26 September 2013

Detroit Asides

It's not easy to shock me and on reflection perhaps this shouldn't but read the NYT DealB%k here for an initial account of actions by the trustees of Detroit's pension plans. Hundreds of millions over the years paid above and beyond what the pension plans provided.
Detroit has nearly 12,000 retired general workers, who last year received pensions of $19,213 a year on average — hardly enough to drive a great American city into bankruptcy. But the total excess payments in some years ran to more than $100 million, a crushing expense for a city in steep decline. In some years, the outside actuary found, Detroit poured into the pension fund more than twice the amount it would have had to contribute had it paid only the specified benefits. (Emphasis added.)
How could this happen? "Most of the trustees on Detroit’s two pension boards represent organized labor, and for years they could outvote anyone who challenged the payments." While this may explain the initial decision, it fails to explain why non-union board members violated their fiduciary duties by not going immediately to Michigan's attorney general to stop the payouts. Unless, one wonders, those members received their own payoffs.

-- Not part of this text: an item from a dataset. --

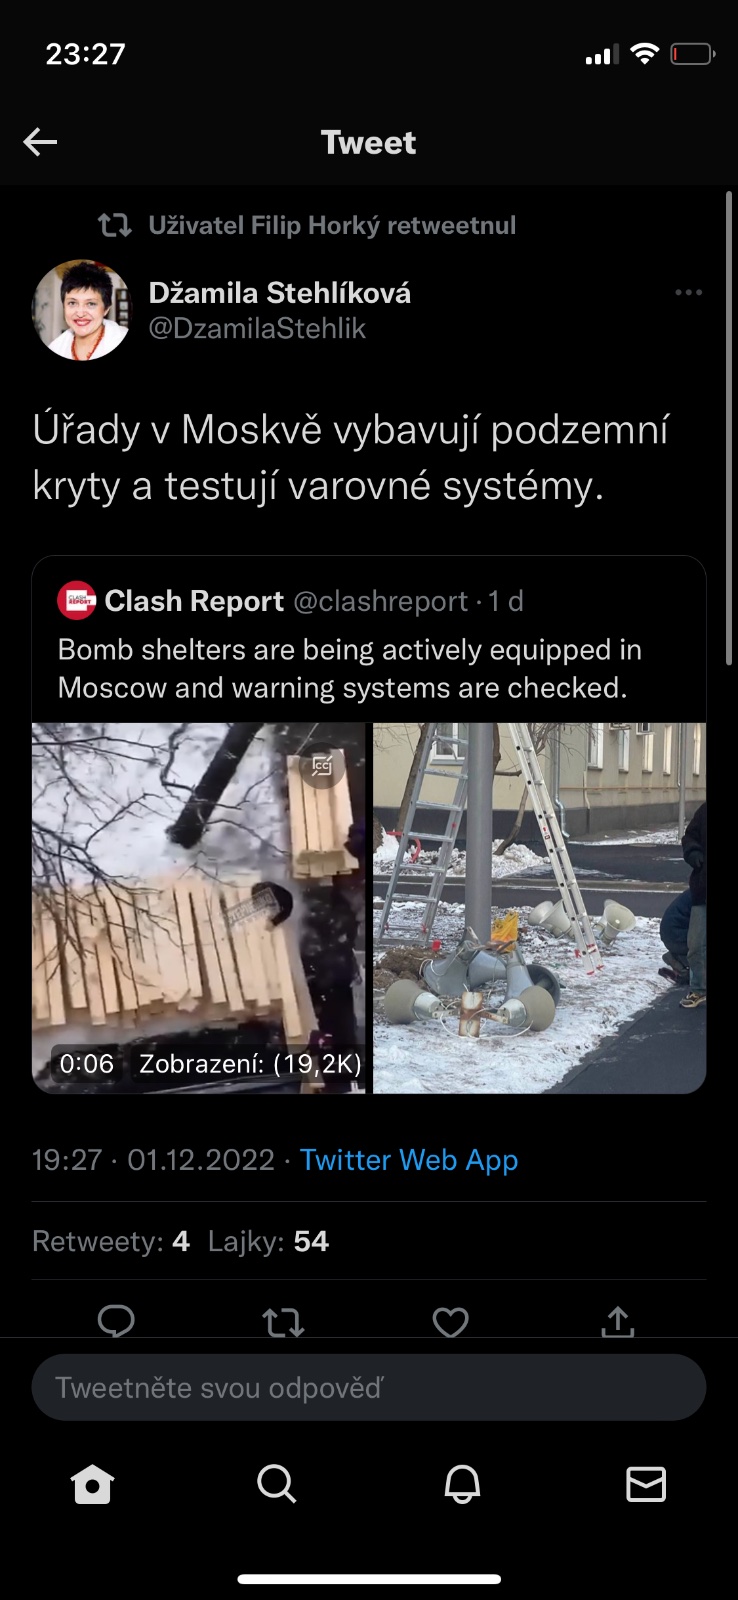The image size is (738, 1600).
Task: Tap the back arrow icon
Action: (40, 142)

Incompetence? No surprise in the world of public pension finance. Venality and small-time fiddling with the system? Of course. But straight-out corruption and breach of fiduciary duties? Well, one hopes that the current government of the State of Michigan cleans house. One might also hope for a federal DOJ investigation but given weakness of law (ERISA does not apply to state or municipal pensions (for more on that and other esoterica go here to download my article about Stockton's bankruptcy)) and weakness of will (does anyone expect the current Administration to bite the hand of the unions that have fed it?), little can be expected from Washington.